Swoją rezygnację Stefański zapowiadał od kilku miesięcy. Dla nikogo nie może być więc ona zaskoczeniem. - Tak naprawdę miałem zrezygnować jesienią ubiegłego roku. Wtedy jednak sponsorzy poprosili mnie o skompletowanie składu na kolejny sezon. Gdy przyszedł styczeń trzeba było zadbać o zgodne z przepisami przygotowanie organizacyjne klubu do startu w rozgrywkach, a później o zorganizowanie "Weekendu Otwarcia Sezonu Żużlowego" - Janusz Stefański.

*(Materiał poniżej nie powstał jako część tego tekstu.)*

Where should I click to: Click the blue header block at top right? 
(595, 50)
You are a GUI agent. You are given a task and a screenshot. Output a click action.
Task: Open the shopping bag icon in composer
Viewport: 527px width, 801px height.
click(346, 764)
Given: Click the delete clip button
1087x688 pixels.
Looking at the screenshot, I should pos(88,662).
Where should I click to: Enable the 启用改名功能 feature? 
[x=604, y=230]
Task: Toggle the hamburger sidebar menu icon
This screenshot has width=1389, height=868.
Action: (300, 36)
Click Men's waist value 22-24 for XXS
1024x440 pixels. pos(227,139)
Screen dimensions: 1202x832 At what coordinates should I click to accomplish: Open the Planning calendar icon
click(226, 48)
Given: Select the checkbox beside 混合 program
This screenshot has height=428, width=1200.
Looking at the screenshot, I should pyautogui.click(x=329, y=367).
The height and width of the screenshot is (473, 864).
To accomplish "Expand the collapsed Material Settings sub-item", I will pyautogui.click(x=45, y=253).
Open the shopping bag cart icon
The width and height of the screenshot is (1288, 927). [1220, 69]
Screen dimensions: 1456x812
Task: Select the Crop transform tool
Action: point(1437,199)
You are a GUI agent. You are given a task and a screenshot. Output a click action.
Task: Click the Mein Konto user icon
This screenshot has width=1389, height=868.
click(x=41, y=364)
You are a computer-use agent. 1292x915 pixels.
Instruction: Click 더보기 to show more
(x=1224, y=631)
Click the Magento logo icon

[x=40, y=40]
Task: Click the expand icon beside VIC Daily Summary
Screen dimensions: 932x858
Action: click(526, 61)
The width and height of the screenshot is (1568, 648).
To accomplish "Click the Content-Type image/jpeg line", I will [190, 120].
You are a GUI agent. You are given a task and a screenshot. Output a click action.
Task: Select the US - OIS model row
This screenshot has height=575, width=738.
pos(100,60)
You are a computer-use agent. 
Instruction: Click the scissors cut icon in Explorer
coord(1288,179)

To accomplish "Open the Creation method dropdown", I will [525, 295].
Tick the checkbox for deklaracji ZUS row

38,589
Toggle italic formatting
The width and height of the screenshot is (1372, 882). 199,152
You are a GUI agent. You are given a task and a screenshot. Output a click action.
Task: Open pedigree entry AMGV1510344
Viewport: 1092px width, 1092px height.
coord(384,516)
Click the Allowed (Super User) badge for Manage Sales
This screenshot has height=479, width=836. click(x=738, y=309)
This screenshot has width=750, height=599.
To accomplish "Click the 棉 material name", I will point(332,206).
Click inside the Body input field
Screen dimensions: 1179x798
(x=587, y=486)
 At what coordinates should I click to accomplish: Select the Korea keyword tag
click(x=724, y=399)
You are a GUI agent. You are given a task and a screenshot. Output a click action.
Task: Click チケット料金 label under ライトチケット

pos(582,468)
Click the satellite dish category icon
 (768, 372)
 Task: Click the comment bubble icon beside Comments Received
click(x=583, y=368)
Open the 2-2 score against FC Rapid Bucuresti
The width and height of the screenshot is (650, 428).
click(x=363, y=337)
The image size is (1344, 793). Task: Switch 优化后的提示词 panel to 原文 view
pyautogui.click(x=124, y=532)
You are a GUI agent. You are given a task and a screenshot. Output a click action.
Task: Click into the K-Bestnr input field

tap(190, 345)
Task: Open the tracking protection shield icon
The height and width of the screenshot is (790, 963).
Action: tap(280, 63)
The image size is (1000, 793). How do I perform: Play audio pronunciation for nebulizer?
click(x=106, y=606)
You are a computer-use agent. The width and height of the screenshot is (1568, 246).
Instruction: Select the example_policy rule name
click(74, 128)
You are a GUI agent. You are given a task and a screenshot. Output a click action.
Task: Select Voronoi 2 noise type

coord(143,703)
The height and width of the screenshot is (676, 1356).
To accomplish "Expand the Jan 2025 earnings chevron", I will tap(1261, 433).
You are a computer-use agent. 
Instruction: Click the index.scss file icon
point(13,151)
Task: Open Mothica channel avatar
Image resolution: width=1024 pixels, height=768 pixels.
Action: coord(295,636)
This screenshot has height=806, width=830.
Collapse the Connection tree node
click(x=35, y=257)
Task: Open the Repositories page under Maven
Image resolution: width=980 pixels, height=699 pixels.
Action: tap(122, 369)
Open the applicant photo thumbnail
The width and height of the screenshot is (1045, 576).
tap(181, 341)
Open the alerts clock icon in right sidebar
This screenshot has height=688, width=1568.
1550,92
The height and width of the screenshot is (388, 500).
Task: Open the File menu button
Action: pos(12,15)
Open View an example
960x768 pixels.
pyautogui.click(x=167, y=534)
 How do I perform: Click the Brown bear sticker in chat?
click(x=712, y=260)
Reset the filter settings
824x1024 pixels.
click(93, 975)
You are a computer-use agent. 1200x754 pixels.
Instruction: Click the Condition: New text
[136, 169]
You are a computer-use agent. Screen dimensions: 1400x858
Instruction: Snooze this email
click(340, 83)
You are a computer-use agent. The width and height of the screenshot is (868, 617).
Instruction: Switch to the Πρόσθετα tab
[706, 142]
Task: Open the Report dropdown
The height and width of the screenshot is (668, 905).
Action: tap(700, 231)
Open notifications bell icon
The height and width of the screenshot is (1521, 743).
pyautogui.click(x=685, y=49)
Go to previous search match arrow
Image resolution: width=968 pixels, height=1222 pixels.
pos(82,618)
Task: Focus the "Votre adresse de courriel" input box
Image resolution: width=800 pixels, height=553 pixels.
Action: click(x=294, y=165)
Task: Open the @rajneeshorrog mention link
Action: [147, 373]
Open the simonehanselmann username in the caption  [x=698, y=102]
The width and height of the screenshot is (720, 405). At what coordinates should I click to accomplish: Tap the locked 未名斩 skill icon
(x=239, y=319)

Stefański zamierza zająć się prywatną działalnością gospodarczą i w jej ramach między innymi organizować różne wydarzenia sportowe i kulturalne. Cały czas deklaruje też gotowość współpracy z klubem. - Jeśli tylko taka będzie wola członków zarządu nadal będę pracował dla Klubu Motorowego. Moje zaangażowanie w działalności na rzecz ostrowskiego speedwaya nie musi zbyt wiele się zmienić. Chcę jednak także realizować pomysły wykraczające poza ramy funkcjonowania klubu. I dlatego - dla przejrzystości sytuacji - rezygnuję z funkcji pełniącego obowiązki prezesa KM-u - wyjaśnia Stefański.